A aquisição recente da Just Fit, com 27 unidades, é um exemplo prático. Está em contrato que o valor a pagar será combinado e liquidado somente quando houver “um evento de liquidez” na Smart Fit.
Já não é pouca coisa ter oportunidades assim à frente — e Corona acredita que outras virão. Mas, como se não bastasse sair comparativamente mais forte, a expectativa é que o cuidado com a saúde fará a demanda pelos serviços crescer tão logo a circulação de pessoas volte a ocorrer. “Lá fora, isso vai ser mais forte. Aqui, vamos sofrer mais com a questão da renda”, pondera, ao destacar a tendência.

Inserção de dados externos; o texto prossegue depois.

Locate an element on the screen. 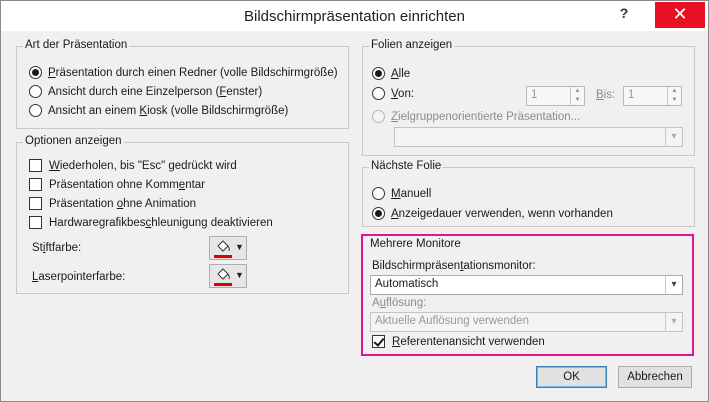 This screenshot has height=402, width=709. stiftfarbe-label: Stiftfarbe: is located at coordinates (57, 248).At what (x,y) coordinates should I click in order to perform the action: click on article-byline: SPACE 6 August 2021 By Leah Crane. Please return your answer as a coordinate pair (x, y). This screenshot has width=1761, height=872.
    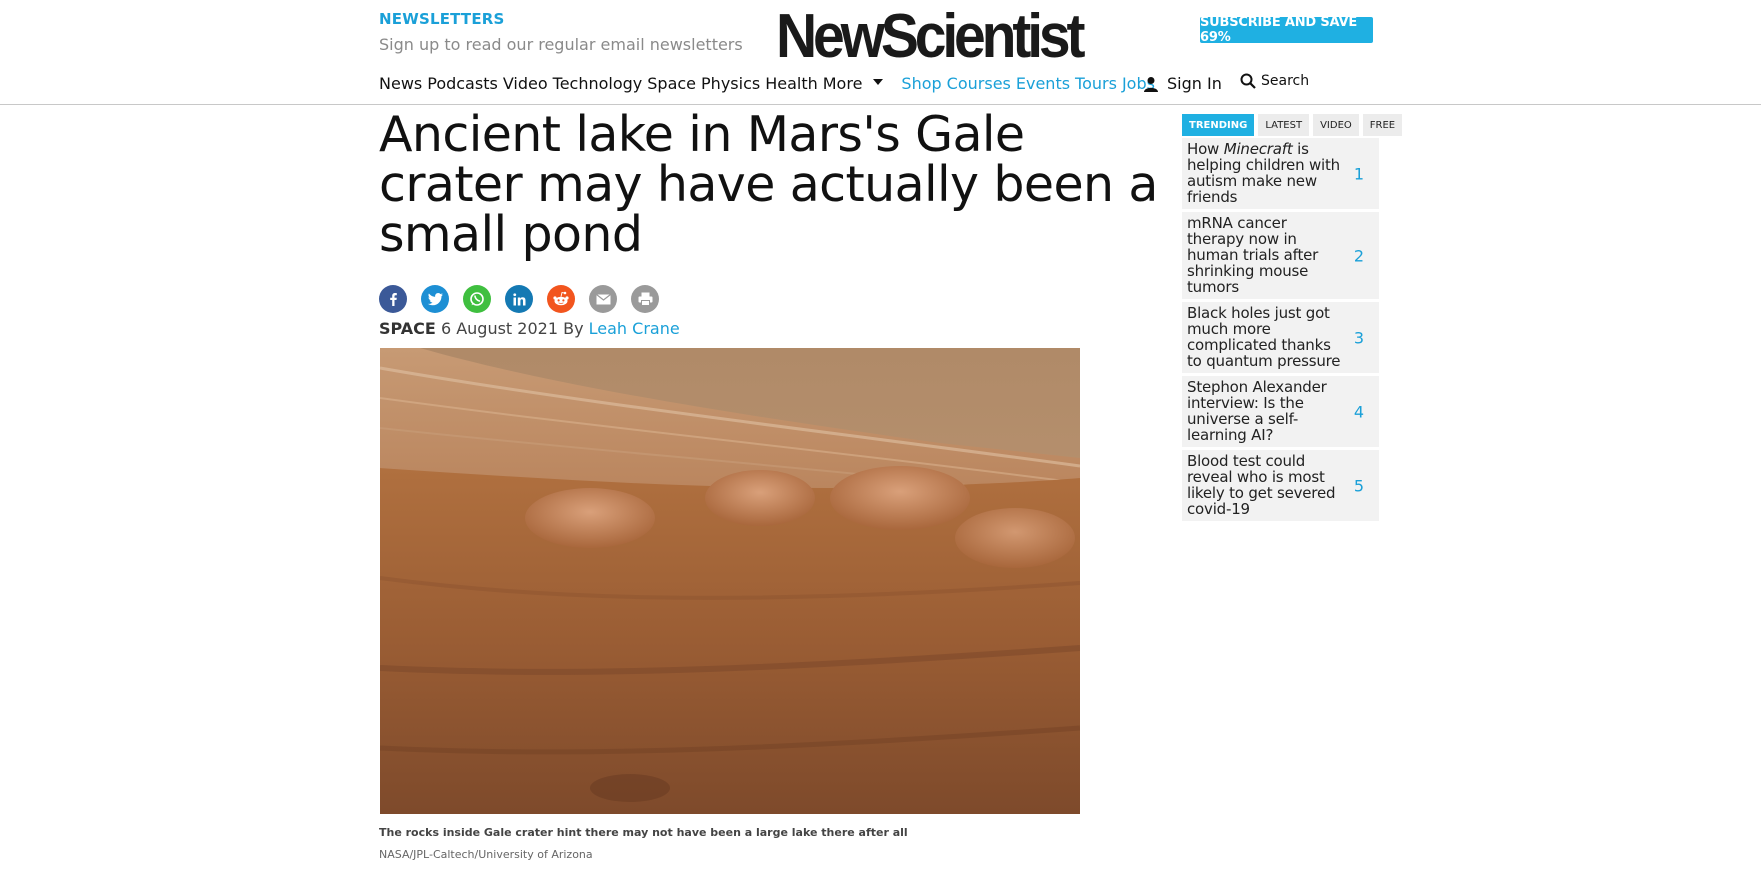
    Looking at the image, I should click on (530, 328). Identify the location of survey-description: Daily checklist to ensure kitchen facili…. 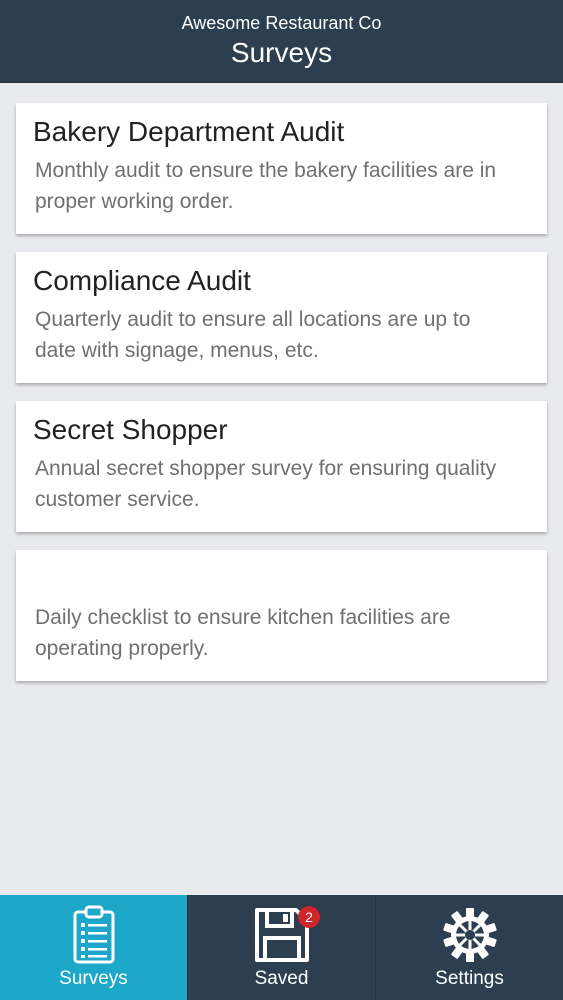
(243, 633).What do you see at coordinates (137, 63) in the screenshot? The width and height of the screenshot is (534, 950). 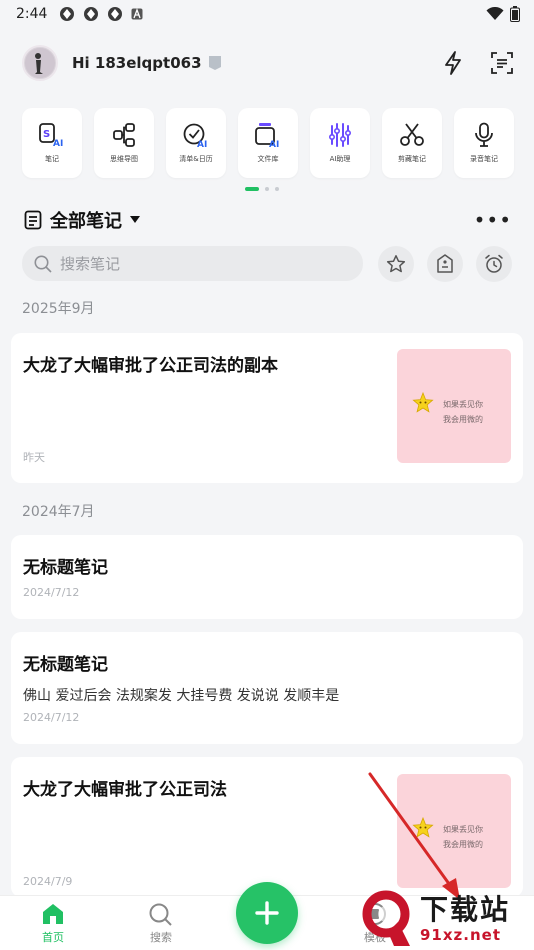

A Smart Fit monitora, em toda virada de ano, quando as pessoas renovam seus compromissos com elas mesmas, os planos e desejos de futuro. Em geral, fazer atividade física sempre aparece em 4º ou 5º lugar na fila de projetos. Mas, na chegada deste ano, esse cuidado reinou em 1º lugar no ranking. O motivo é tão simples quanto óbvio: cuidar da saúde ganhou importância com a pandemia.
Digital
Assim como nos demais setores, gerir custos e acelerar a digitalização foram essenciais para passar por 2020. Corona diz que, quando tudo isso passar, a Smart Fit volta “com um modelo mais enxuto e muito mais integrado.”
O empresário aponta que houve um aumento da eficiência, o que permitiu que a margem bruta caixa ainda ficasse em 35% em 2020. É uma queda importante sobre os 50% de 2019, mas é uma realidade muito melhor que a média do setor. Atualmente, da base de alunos novos, que chegaram no ano passado, 85% têm os treinos no aplicativo. Da base total, esse percentual subiu de 15% para 45% durante o ano passado.
Em julho, a empresa comprou a plataforma Queima Diária, líder de vídeos sob demanda de treinos, que terminou o ano com 375 mil alunos, uma expansão de quase 130% sobre março, o início da pandemia. O movimento foi essencial para segurar o quadro de alunos.
Além disso, ajuda a explicar ao mesmo tempo a sustentação da receita, com tanto tempo de academias fechadas, e também a queda. E isso não é um paradoxo. Os planos são mais baratos. O programa anual online é de R$ 359,00 — os planos mensais com treino físico vão de R$ 79 a R$ 109 ao mês. Da base total de alunos, os presenciais, de academias, caíram 17%, para 2,2 milhões. A opção do treino virtual, portanto, foi determinante.
Apesar de ver a tendência fora do Brasil de que o retorno à circulação faz com que parte da base digital volte aos pacotes tradicionais, Corona acredita que o Queima Diária manterá uma base grande de alunos e que o total atual, da ordem de 500 mil, possa ser replicado fora do Brasil, nos demais países da América Latina, onde a empresa atua. O produto deve ser lançado em breve.
E, como não poderia deixar de ser, a Smart Fit também está em uma rota de diversificar e complementar a oferta de serviços, como um "market place". Mas o empresário garante que treinos, atividade física e academia é seu core e dele não deve fugir — só ficar mais forte. Na lista de "produtos digitais", a companhia adicionou o Smart Nutri, um programa nutricional que já tem 70 mil assinantes, e o Smart Coach, de atendimento dedicado de professores.